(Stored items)
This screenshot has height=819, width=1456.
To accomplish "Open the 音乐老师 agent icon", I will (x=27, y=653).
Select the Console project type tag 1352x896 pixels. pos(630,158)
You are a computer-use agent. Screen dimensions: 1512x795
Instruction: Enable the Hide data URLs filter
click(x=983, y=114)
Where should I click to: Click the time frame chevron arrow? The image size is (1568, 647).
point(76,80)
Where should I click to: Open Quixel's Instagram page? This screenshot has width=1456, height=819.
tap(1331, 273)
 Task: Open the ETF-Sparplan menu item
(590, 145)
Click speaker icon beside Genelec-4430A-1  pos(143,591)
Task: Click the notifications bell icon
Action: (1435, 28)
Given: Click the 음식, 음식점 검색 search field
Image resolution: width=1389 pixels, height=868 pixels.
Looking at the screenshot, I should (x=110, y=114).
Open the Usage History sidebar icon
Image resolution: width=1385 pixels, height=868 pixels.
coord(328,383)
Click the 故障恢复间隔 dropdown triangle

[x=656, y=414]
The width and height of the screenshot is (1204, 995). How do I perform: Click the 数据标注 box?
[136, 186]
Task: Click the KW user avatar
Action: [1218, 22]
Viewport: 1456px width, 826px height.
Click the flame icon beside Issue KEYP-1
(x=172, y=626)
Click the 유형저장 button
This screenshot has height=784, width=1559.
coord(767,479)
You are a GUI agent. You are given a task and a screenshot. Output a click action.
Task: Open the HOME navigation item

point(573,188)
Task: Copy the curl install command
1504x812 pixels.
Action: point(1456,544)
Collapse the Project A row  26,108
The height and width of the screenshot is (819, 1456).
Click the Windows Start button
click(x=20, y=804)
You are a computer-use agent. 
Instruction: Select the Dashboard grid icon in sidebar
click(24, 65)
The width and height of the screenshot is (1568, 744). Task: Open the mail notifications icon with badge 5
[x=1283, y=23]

How to complete this task: From the line containing "Image resolution: width=1389" to the last line above, repeat every line exactly and nothing else.

Answer for the task:
Image resolution: width=1389 pixels, height=868 pixels.
Looking at the screenshot, I should (x=110, y=114).
Open the Usage History sidebar icon
Image resolution: width=1385 pixels, height=868 pixels.
coord(328,383)
Click the 故障恢复间隔 dropdown triangle

[x=656, y=414]
The width and height of the screenshot is (1204, 995). How do I perform: Click the 数据标注 box?
[136, 186]
Task: Click the KW user avatar
Action: [1218, 22]
Viewport: 1456px width, 826px height.
Click the flame icon beside Issue KEYP-1
(x=172, y=626)
Click the 유형저장 button
This screenshot has height=784, width=1559.
coord(767,479)
You are a GUI agent. You are given a task and a screenshot. Output a click action.
Task: Open the HOME navigation item

point(573,188)
Task: Copy the curl install command
1504x812 pixels.
Action: point(1456,544)
Collapse the Project A row  26,108
The height and width of the screenshot is (819, 1456).
Click the Windows Start button
click(x=20, y=804)
You are a computer-use agent. 
Instruction: Select the Dashboard grid icon in sidebar
click(24, 65)
The width and height of the screenshot is (1568, 744). Task: Open the mail notifications icon with badge 5
[x=1283, y=23]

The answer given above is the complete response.